E quais seus filmes preferidos dele?
Sem ordem de preferência, O Anjo da Noite, As Deusas, As Filhas do Fogo, Corpo Ardente, Noite Vazia e Palácio dos Anjos.

Certa vez você escreveu que o cinema paulista, principalmente os filmes feitos na Boca do Lixo, conta uma história do cinema bem diferente da que conhecemos no país. Que história seria essa?
O melhor momento da história do cinema brasileiro foi na Boca. É preciso avisar isso para a intelectualidade carioca, que nunca enxergou São Paulo como centro do cinema no Brasil. Lá tivemos a história de um cinema autossustentável, prolífico, uma indústria que apareceu onde ninguém esperava que surgisse algo de bom. Foi da Boca, por exemplo, que saiu a nossa Palma de Ouro em Cannes, O Pagador de Promessas, do Anselmo Duarte. Quer algo mais higienizado do que uma Palma de Ouro? Houve pornografia, sim, na Boca. Nos anos 80, ela foi levada ao extremo e destruiu a indústria que ali existia. Mas não houve apenas isso. Compreender a grandeza, diversidade e qualidade do cinema paulista é a chave que nos tira de um pensamento vitimizante e atrasado.

O cinema brasileiro pós-Retomada vive correndo atrás de público, enquanto, até os anos 80, era o público que vivia atrás do cinema brasileiro. O que mudou entre uma época e outra?
Fatores extra-cinematográficos têm pesado bastante. Há tempos atrás cunhei no blog a expressão "sociochanchada", que engloba, a meu ver, um espectro amplo de filmes. É a tal "mensagem social", leviana (porque força a barra de maneira tosca) e previsível (o roteiro obedece a um sentido ideológico politicamente correto, nunca artístico e criativo). Para piorar, não há risco para os produtores da forma que havia, digamos, nos anos 70. Eles não arcam dos próprios bolsos com o fracasso ou sucesso. Ganha-se muito dinheiro público, grande parte das vezes sem a transparência necessária na demonstração dos resultados. Isso, aliás, é tema para o Judiciário resolver.

O preço do ingresso pesa?
Persiste o fator econômico-financeiro, que está nos preços elevadíssimos das sessões de cinema. O assunto não deve ser esquecido, pois, se o filme fosse ruim, mas barato de ver, garanto que haveria margem maior para o acesso ao cinema. Fenômenos esporádicos como o Cidade de Deus ou Tropa de Elite não conseguem estabilizar a oferta e a demanda, nem manter um mercado sólido, por conta dessas variáveis todas. É necessária uma volta ao cinema popular brasileiro.

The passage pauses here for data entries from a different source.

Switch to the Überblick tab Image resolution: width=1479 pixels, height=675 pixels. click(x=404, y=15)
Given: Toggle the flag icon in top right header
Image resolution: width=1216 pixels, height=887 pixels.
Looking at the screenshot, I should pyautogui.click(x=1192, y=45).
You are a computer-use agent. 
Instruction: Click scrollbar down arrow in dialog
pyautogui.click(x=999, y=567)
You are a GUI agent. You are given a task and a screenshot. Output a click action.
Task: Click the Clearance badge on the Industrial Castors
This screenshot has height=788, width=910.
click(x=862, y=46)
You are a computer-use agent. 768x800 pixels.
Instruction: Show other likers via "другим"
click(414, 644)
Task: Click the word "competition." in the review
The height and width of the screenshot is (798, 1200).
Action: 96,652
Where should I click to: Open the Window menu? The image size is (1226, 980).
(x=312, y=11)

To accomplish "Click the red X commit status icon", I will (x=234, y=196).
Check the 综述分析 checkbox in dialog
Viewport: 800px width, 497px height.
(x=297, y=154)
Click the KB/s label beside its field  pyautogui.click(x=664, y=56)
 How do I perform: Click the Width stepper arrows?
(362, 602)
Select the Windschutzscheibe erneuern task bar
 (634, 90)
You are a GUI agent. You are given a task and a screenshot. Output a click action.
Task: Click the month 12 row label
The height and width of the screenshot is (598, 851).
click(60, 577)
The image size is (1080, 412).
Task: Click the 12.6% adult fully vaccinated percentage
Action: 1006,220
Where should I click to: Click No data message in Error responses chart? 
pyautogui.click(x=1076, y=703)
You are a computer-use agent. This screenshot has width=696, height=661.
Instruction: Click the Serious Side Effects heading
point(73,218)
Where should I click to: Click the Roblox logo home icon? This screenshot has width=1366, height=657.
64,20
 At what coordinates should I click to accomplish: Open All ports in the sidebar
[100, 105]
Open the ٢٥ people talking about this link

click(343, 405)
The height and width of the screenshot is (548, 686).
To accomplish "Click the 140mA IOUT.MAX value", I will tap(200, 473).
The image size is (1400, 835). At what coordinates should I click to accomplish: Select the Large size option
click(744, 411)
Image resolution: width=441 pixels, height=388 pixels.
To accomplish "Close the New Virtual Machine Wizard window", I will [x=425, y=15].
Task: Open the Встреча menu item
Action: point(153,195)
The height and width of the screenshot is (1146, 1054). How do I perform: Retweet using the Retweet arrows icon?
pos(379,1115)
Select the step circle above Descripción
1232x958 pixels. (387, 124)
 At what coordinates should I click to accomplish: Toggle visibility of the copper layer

Como você caracteriza o cinema brasileiro de hoje?
Sobrevive de fenômenos esporádicos e incerteza de público. Os estúdios estrangeiros engoliram várias fatias do mercado interno, até porque matou-se um mecanismo de produção interessantíssimo como o da Boca. Enquanto for extraordinário fazer cinema, enquanto for rocambolesco, isso se perpetuará.

O cinema brasileiro de hoje te interessa? Se sim, o que, dentro dele?
Me interessa, sem dúvidas. O fato de eu remexer o passado tem um sentido, pragmaticamente falando: não existe presente, nem futuro, sem um passado. Existe um edifício muito maior, muito mais sólido, que diz a que veio o cinema brasileiro. Vibro com o Cheiro do Ralo, os filmes do Beto Brant, do Cláudio Assis, vejo-os como uma ventania de vida. Ainda me intriga, por outro lado, perceber que algumas coisas interessantes, como séries dirigidas por cineastas, fiquem restritas à TV a cabo. Aquelas séries da HBO são um exemplo disso. Por acreditar que a produção audiovisual brasileira sempre vale a pena é que eu escrevo.

* Entrevista originalmente publicada no jornal O Tempo, em 31.5.2009

** Foto: Maíra Coelho/JB

3 comentários:

Adilson Marcelino disse...

Marcelo,
Adorei reler essa entrevista.
A Andrea realmente sabe do que está falando.
Abs

Andrea Ormond disse...

Adilson e Marcelo, obrigada. Adorei a entrevista, o papo flui naturalmente, super bem. Aliás, méritos do Marcelo tb. Beijos!

Anônimo disse...

Andrea, sempre maravilhosa. Seus textos são muito bons e ela garimpa muito bem a filmografia brasileira.